Nasdaq has won approval from the U.S. Securities and Exchange Commission to list and trade options tied to a Bitcoin index, marking another step in the expansion of regulated crypto-linked derivatives on Wall Street.
The new contracts will be based on the CME CF Bitcoin Real Time Index and structured as cash-settled, European-style options, according to regulatory filings and reports published on Friday. Unlike options tied to spot Bitcoin exchange-traded funds, the contracts cannot be exercised before expiration.
The SEC granted the approval on an accelerated basis after months of review following Nasdaq PHLX’s filing in 2025. The regulator had earlier delayed a final decision to allow more time for consideration and public feedback.
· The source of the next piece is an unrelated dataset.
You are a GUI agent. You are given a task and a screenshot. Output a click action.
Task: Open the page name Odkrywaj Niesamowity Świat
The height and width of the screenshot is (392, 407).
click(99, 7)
The approval adds to the growing institutional infrastructure around Bitcoin in the United States after the launch of spot Bitcoin ETFs and subsequent approval of options tied to products such as BlackRock’s iShares Bitcoin Trust ETF.
The contracts still require clearance from the Commodity Futures Trading Commission before trading can begin, according to the SEC order.
Nasdaq first sought approval for the product in 2024 as exchanges and trading firms pushed for more sophisticated crypto derivatives aimed at institutional investors seeking hedging and risk-management tools tied directly to Bitcoin prices.